Of course in a legal sense she does not know; she possesses no provable knowledge, but she entertains strong suspicions.

And, again, what would Mrs. Hamlett do? As I estimate her character she is of the slow and sure type. She will bide her time, nosing into my affairs until something else comes to light sufficiently definite to justify her taking legal assistance. And, knowing as I did the uncanny capacity of the female of the species for rooting up tit-bits of hidden scandal, I was not inclined to underrate the potentialities of Mrs. Hamlett. I did not know which part of my manuscript she had read nor, therefore, what incident in my life had been revealed to her as a starting-point for investigation.

Of course all this will doubtless seem very vague as a basis of anxiety to a reader who may have no more than a few trivial peccadillos to conceal, but my position was such as to force me to take even trivialities seriously. Yes, even after forty years of exemplary living. “Conscience makes cowards of us all” you will quote, dear reader; but it was not conscience in my case. You “get me wrong” (as Minnie would say) if you think that. I have never been troubled by conscience in the sense you mean; but I was now seriously troubled by the fear of being found out. Which is quite a different matter.

I pursued my thoughts, as I lay in bed, though as confusedly as I have, I fear, presented them here. I tried to envisage Mrs. Hamlett's point of view and to estimate her line of action, and was still so occupied when the good lady entered the room bearing my breakfast-tray. I looked at her carefully; I felt I was looking furtively, but hope that was not the case. She glanced swiftly at me and then turned her eyes away as she bid me “Good morning” and enquired after my condition.

I told her I was perfectly well again, and apologized for the trouble I had caused her. She began a formal chatting as she arranged the breakfast-tray upon my knee, and while she was doing this I was thinking: “She has not apologized for prying into my manuscript.
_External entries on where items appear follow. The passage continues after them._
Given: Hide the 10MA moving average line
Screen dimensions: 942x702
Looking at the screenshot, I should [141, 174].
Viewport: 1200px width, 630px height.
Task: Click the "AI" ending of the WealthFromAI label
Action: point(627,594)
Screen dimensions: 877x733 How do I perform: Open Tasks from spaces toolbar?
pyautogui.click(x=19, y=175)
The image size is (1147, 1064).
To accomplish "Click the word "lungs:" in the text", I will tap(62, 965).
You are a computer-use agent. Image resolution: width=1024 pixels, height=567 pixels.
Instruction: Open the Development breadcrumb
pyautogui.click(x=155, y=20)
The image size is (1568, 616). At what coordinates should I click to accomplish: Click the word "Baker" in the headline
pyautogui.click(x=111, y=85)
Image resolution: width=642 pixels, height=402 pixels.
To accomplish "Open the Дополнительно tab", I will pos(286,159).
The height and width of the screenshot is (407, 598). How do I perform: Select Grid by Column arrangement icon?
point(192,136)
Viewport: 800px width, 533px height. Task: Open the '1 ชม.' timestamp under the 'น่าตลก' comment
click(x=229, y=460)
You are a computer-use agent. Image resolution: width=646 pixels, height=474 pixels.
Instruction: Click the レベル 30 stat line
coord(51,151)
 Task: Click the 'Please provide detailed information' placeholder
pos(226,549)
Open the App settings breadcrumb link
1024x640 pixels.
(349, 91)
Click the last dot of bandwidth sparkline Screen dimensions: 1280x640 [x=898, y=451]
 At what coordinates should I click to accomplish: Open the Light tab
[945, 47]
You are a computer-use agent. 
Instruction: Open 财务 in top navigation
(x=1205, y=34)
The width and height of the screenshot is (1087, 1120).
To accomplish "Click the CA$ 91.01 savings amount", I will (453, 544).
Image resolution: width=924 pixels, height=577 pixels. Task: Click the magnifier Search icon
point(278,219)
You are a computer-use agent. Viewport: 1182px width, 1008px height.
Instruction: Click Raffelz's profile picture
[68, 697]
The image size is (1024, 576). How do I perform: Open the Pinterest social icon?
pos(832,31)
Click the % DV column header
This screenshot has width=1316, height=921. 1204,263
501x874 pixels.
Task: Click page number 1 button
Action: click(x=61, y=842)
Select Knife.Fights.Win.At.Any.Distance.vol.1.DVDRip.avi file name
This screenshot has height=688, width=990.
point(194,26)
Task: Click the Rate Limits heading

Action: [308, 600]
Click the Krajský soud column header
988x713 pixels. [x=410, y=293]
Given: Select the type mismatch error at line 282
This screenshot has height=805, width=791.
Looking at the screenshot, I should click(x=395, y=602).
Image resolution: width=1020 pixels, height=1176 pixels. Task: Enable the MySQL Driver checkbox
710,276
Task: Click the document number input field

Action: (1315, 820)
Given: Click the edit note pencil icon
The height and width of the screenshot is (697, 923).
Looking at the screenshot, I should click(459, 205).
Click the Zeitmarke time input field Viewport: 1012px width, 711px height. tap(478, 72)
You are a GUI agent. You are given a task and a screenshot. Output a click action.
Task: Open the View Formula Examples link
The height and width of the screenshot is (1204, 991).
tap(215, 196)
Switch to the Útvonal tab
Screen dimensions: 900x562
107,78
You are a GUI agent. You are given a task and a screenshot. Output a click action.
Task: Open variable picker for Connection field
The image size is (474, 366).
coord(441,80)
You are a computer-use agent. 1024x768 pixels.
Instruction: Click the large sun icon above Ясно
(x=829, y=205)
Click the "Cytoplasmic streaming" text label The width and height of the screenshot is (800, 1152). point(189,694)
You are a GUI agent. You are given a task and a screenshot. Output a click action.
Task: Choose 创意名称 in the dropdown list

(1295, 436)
She is ignoring the manuscript. That shows that I am right. She does know, and that is why it is impossible for her to refer to the manuscript.”

As I interpreted her manner it said: “All right, I know who you are now. I can't prove it, but I shall soon be able to do so. Just wait. In the meantime I must not let you know I know. I am going to carry on as usual as the considerate landlady. But it will be a bit of a strain.”

The door closed behind Mrs. Hamlett and, over a poached egg, I applied myself again to the problem. My own side of the question this time.

What could I do? I could sit still, do nothing and hope for the best. This I instantly dismissed. The best would probably be weeks of suspense terminating in the appearance in my sitting-room of two (or more) large gentlemen in navy blue and bowler hats, accompanied by a triumphant Mrs. Hamlett.

As an alternative I could flee, as many other potential clients of the hang-man have fled. But this did not appeal to me at all. It would confirm Mrs. Hamlett in her conviction and, moreover, it is extremely difficult to flee successfully, particularly when one is plainly labelled by a noticeable physical disability, which renders identification easy. And was I, an elderly gentleman of settled habits, to pass his declining years in hopping about the planet on one leg, looking for a non-extraditional country and expecting at any time the feel of a policeman's hand on my shoulder? This scheme was obviously out of the question.